--- start INFORMATION GIVEN ---

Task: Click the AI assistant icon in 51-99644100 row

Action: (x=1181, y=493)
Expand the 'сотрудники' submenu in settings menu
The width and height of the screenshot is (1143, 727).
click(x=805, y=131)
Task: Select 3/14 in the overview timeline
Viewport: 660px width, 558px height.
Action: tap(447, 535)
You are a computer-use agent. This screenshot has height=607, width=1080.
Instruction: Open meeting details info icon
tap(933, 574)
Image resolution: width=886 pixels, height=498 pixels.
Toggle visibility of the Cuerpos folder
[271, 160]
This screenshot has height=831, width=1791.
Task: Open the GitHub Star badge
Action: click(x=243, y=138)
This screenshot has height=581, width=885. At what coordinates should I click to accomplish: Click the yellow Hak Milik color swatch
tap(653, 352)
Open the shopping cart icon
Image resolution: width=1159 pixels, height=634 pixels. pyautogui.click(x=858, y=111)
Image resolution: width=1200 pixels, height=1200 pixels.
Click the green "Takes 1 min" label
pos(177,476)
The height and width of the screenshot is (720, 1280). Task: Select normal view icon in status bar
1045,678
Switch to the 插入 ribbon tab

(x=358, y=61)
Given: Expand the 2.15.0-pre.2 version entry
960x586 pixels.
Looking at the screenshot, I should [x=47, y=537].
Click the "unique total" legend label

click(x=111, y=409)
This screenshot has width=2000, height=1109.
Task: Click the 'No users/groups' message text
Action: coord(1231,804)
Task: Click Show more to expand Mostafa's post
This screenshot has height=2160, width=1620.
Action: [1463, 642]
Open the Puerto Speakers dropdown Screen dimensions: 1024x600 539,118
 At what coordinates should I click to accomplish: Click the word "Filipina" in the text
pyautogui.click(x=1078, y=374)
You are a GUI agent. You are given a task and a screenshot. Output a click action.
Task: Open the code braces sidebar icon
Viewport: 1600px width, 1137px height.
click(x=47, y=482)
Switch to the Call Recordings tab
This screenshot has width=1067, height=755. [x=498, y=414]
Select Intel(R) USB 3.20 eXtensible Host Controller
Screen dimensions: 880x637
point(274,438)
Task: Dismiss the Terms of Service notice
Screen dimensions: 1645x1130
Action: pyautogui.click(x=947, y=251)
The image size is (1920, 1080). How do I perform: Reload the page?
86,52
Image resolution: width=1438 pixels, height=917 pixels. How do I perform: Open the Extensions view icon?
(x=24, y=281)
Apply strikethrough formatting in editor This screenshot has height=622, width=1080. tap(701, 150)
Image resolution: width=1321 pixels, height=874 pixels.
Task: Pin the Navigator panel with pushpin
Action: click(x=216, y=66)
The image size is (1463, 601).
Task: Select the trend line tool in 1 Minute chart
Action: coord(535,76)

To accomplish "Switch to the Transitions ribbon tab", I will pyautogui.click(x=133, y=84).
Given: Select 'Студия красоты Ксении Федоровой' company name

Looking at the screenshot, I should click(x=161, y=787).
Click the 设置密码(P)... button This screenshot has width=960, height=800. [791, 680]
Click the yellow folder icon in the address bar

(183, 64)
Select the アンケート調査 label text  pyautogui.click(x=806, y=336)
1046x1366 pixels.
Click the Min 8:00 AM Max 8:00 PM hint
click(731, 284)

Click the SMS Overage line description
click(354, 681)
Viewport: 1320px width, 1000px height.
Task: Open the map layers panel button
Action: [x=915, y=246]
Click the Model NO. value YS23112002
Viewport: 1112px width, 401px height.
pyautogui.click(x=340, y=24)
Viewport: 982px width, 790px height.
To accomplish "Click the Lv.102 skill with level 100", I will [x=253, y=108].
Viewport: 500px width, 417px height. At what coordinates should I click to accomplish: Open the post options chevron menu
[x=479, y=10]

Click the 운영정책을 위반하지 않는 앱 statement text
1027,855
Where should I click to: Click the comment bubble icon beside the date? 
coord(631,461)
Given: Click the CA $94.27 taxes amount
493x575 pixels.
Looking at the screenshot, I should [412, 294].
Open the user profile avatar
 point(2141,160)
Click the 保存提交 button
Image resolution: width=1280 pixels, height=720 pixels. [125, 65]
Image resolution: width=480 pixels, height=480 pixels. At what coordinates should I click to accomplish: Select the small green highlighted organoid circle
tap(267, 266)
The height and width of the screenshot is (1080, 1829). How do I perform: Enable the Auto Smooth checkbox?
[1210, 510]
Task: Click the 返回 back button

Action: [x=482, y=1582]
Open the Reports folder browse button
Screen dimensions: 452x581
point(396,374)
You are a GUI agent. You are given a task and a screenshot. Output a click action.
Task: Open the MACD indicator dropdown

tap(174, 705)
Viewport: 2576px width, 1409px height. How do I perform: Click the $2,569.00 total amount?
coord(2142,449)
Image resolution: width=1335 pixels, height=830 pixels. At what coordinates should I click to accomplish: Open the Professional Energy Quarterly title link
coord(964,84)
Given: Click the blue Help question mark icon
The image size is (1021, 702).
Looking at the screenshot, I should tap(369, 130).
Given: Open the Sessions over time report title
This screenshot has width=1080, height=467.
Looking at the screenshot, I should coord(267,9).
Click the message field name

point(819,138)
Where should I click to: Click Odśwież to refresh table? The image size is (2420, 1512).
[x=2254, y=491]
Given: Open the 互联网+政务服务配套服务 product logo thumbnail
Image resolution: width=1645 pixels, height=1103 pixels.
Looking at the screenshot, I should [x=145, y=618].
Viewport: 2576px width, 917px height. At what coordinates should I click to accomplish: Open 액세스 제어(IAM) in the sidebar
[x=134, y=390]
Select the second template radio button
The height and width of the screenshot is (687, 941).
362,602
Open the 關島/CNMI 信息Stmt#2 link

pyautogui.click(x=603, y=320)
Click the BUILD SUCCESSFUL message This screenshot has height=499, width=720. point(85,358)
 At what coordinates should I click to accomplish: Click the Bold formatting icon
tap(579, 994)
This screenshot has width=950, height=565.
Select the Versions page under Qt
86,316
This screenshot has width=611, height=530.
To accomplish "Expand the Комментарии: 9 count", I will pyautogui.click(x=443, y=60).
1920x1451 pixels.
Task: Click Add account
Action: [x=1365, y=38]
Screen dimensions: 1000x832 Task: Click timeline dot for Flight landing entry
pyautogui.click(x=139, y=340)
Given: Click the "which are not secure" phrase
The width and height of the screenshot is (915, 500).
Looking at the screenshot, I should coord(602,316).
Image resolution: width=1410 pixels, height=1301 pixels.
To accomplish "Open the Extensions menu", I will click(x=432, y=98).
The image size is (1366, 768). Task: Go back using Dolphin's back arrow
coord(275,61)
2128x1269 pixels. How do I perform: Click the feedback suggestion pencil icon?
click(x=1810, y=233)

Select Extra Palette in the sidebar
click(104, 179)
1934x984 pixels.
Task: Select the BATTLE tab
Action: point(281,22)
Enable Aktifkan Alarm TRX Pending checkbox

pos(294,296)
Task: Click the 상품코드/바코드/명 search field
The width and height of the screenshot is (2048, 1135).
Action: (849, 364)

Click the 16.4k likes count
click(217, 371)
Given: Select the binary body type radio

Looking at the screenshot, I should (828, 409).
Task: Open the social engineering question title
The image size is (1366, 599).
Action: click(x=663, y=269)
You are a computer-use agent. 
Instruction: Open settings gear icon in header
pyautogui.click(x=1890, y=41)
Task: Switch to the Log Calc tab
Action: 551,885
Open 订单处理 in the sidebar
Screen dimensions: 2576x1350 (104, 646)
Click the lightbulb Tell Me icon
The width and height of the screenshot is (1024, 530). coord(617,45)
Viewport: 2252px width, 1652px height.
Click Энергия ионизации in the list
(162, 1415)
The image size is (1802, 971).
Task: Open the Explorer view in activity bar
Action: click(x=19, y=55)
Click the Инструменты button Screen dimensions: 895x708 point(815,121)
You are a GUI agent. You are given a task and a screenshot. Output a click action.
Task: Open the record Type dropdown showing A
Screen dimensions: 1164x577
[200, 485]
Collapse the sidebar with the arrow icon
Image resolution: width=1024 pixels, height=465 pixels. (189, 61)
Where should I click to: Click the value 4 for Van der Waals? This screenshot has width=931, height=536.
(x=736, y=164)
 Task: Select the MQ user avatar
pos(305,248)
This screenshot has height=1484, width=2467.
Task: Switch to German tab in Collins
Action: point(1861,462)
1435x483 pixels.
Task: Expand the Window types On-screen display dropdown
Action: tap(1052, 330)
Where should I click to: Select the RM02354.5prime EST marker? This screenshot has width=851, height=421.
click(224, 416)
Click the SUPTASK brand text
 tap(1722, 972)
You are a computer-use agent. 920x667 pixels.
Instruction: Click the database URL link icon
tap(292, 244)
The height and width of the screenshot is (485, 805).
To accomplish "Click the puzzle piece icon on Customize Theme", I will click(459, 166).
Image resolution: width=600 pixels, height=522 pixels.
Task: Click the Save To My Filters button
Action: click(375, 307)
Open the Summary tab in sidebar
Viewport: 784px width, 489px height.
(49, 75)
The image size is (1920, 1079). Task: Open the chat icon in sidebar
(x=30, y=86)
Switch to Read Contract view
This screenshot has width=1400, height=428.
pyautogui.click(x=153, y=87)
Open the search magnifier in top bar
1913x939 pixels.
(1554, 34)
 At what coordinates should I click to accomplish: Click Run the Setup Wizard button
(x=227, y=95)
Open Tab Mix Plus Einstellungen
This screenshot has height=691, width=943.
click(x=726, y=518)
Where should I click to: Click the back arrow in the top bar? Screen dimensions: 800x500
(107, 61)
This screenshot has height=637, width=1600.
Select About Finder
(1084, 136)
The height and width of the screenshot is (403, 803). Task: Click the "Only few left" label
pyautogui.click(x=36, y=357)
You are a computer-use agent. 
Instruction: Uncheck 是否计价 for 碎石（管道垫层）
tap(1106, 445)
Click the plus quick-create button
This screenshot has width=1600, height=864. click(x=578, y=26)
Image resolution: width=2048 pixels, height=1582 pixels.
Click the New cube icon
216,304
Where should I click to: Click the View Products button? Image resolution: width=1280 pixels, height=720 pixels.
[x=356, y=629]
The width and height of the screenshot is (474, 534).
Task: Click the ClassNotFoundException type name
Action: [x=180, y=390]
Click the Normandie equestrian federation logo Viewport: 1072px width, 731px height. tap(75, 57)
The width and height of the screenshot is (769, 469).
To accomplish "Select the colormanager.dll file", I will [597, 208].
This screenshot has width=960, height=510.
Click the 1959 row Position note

--- end INFORMATION GIVEN ---

## TASK REQUIREMENTS
Copy the records from the beginning through the line with "Action: click(x=243, y=138)", changing "Toggle" to "Switch" and leaving everything else as it is.

## WRITTEN RESPONSE
Task: Click the AI assistant icon in 51-99644100 row

Action: (x=1181, y=493)
Expand the 'сотрудники' submenu in settings menu
The width and height of the screenshot is (1143, 727).
click(x=805, y=131)
Task: Select 3/14 in the overview timeline
Viewport: 660px width, 558px height.
Action: tap(447, 535)
You are a computer-use agent. This screenshot has height=607, width=1080.
Instruction: Open meeting details info icon
tap(933, 574)
Image resolution: width=886 pixels, height=498 pixels.
Switch visibility of the Cuerpos folder
[271, 160]
This screenshot has height=831, width=1791.
Task: Open the GitHub Star badge
Action: click(x=243, y=138)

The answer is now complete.